WORK INSTRUCTION | Exactly how many lines in this listing contain "computer"? Only the number is needed.

GIVEN RECORDS |
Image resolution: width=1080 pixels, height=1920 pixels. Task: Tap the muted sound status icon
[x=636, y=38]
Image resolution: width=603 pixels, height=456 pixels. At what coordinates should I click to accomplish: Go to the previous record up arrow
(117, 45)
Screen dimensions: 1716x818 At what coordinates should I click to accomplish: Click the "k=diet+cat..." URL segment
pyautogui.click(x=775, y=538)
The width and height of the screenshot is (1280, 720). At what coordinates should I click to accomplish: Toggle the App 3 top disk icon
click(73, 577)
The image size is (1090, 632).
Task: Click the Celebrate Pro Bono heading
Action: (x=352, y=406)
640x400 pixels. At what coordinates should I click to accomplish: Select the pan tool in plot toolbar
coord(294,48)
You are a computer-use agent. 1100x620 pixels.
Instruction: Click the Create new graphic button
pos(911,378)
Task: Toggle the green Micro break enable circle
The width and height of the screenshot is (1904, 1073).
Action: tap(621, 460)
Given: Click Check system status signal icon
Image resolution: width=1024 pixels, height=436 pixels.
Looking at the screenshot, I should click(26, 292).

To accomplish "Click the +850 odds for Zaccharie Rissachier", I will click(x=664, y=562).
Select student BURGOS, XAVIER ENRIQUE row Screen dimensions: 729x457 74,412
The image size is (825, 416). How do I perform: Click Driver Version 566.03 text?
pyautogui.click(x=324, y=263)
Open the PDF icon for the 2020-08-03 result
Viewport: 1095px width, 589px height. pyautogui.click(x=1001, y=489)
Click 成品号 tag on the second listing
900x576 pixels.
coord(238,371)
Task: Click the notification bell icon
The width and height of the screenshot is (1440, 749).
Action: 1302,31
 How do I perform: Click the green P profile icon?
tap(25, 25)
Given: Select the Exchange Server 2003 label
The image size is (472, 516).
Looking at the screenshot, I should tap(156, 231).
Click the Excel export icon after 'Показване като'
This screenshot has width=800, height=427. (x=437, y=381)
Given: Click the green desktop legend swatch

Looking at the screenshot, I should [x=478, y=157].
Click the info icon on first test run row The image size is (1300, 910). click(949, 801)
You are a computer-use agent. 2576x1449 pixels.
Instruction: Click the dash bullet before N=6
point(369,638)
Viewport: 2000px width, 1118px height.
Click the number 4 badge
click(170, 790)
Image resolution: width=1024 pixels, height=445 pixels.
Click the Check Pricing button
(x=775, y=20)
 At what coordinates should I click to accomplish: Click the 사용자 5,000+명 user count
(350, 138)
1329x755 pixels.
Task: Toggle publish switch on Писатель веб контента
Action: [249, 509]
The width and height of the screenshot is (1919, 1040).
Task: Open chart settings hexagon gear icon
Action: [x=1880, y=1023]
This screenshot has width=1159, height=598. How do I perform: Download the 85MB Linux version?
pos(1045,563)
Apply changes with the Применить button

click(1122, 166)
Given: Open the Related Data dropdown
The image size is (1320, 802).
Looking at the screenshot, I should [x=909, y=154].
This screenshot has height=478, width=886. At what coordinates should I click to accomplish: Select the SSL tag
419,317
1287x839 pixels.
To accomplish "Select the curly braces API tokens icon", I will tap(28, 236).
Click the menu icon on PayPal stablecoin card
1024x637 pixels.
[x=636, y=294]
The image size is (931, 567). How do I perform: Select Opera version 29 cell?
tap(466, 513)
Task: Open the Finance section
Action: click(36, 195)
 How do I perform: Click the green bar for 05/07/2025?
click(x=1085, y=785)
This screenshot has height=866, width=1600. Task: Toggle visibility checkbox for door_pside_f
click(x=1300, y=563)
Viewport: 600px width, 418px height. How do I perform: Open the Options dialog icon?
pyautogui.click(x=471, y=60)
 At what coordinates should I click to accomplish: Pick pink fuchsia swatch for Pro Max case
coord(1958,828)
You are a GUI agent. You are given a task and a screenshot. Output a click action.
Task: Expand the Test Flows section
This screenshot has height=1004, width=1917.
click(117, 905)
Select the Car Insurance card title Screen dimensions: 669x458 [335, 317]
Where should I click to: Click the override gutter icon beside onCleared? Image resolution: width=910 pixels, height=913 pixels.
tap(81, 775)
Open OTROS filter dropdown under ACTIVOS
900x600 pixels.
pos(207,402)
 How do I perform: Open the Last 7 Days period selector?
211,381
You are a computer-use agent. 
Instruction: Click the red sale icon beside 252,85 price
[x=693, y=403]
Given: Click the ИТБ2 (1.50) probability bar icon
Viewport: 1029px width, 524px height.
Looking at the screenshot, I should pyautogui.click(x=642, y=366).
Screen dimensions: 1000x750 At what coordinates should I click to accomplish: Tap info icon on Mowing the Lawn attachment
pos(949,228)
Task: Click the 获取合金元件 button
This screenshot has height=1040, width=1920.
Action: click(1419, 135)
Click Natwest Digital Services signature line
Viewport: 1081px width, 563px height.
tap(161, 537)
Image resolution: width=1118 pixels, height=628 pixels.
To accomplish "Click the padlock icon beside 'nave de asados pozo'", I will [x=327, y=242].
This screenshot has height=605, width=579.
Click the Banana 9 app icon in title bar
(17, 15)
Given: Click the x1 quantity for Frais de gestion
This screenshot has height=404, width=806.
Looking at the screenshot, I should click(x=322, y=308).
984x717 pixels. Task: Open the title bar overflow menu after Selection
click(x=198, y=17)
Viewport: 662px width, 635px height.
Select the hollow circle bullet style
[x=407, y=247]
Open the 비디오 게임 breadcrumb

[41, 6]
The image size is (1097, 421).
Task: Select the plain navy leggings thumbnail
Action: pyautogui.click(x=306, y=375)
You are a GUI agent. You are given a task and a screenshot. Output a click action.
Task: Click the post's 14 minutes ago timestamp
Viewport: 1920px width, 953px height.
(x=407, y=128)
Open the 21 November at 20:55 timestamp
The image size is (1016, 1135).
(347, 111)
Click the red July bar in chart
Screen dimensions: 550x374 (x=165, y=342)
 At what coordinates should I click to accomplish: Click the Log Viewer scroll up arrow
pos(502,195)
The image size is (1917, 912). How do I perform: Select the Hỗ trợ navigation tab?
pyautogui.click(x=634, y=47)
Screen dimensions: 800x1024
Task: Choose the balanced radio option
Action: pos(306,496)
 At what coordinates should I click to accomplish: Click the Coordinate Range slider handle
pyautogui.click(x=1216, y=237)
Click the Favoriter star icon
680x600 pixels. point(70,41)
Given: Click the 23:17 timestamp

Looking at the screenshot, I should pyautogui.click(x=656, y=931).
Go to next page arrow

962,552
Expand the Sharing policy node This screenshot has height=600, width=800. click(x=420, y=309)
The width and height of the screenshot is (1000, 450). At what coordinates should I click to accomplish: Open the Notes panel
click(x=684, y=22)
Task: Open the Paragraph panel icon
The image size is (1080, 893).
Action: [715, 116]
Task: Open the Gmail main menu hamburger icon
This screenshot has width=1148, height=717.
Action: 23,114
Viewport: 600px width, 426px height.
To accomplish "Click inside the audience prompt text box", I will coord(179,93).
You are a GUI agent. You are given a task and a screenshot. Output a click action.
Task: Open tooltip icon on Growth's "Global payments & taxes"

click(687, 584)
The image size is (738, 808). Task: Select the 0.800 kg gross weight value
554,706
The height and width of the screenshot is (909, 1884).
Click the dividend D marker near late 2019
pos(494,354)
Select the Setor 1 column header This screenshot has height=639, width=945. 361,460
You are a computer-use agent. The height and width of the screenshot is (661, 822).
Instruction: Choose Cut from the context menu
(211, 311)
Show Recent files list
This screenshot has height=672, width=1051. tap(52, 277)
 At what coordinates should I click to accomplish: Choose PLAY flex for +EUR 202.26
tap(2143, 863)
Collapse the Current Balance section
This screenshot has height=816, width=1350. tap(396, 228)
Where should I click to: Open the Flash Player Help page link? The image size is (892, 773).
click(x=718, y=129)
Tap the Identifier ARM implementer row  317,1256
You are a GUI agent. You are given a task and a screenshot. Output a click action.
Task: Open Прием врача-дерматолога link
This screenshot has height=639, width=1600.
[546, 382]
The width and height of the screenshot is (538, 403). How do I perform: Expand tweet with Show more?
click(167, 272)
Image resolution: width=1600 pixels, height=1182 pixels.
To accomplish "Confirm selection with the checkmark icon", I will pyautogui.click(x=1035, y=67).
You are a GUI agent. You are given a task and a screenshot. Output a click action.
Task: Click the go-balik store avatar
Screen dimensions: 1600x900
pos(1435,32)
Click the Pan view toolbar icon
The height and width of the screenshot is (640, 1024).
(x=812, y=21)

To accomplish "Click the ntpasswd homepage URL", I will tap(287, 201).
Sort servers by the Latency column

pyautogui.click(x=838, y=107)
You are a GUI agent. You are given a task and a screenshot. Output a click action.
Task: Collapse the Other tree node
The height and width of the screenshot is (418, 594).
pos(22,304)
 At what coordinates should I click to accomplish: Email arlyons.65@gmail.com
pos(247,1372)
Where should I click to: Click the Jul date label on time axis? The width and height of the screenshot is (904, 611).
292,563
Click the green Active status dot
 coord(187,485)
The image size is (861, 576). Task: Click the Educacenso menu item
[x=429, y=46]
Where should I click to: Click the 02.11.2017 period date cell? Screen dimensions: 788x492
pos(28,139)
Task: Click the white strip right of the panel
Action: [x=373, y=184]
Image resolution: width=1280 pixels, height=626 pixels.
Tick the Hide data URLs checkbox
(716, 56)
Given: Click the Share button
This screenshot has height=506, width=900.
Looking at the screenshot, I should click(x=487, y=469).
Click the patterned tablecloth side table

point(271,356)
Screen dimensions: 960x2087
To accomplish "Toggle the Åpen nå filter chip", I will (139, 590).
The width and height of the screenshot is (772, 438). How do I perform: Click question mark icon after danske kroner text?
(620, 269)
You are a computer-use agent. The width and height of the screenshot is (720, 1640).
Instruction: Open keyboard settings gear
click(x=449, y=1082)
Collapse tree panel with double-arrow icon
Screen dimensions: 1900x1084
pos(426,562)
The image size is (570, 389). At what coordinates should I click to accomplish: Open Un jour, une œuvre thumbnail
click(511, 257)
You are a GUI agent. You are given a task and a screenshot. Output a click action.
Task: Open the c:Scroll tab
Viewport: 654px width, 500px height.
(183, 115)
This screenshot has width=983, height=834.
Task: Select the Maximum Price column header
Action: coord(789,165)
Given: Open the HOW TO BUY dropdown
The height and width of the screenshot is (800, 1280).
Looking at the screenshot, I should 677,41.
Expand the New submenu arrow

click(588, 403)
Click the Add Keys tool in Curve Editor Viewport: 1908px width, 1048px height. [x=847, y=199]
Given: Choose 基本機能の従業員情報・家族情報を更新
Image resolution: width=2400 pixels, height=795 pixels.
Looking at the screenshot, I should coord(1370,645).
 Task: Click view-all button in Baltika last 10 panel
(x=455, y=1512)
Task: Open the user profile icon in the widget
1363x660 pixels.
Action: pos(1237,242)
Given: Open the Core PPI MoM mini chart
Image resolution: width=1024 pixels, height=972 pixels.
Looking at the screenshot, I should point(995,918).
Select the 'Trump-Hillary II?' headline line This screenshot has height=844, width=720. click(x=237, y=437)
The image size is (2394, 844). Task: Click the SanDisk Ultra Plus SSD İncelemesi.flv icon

WRITTEN SOLUTION | 5